=== DATA RECORDS ===
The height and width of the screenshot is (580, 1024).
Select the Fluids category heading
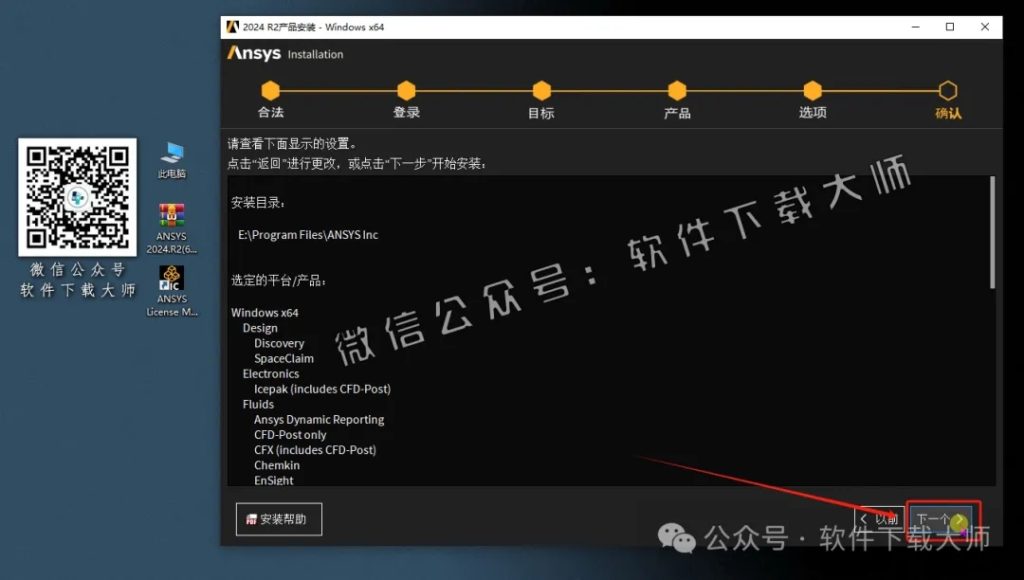click(258, 404)
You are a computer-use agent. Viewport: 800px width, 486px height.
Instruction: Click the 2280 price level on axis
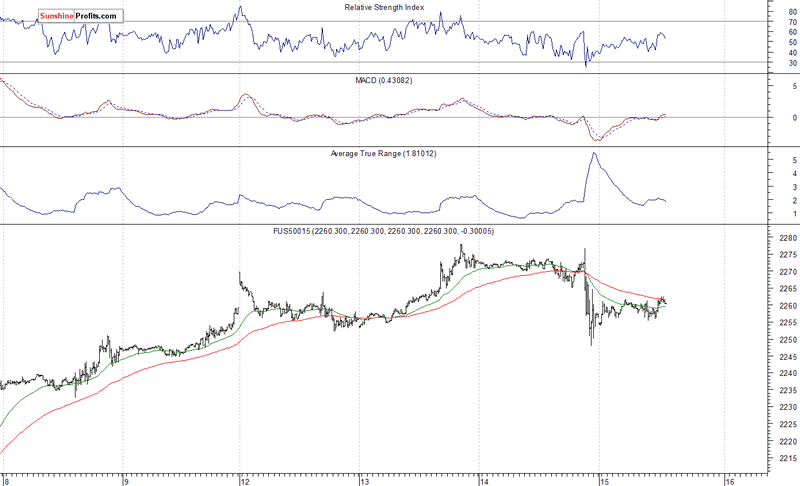[786, 238]
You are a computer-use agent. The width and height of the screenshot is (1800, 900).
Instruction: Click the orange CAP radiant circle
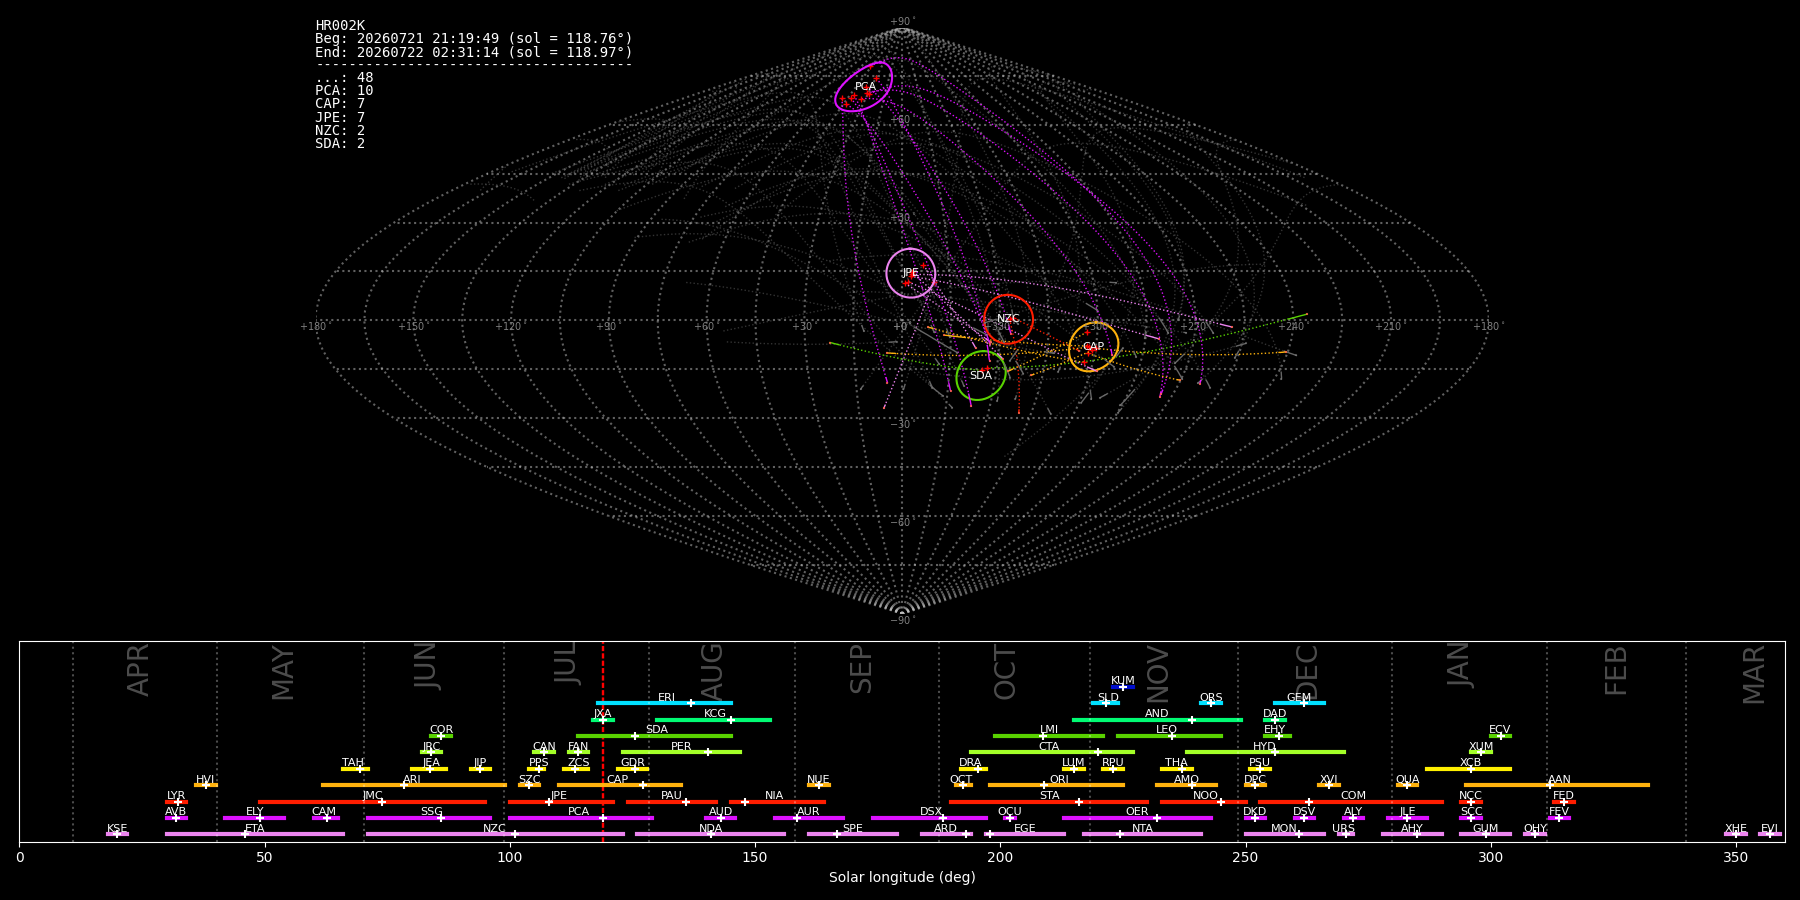1094,347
===
- [TASK DETAILS]
Return every line of the entries above that the string "agent" appears in.

- [EXERCISE RESPONSE]
You are a computer-use agent. Viewport: 800px width, 486px height.
You are a computer-use agent. The width and height of the screenshot is (1800, 900).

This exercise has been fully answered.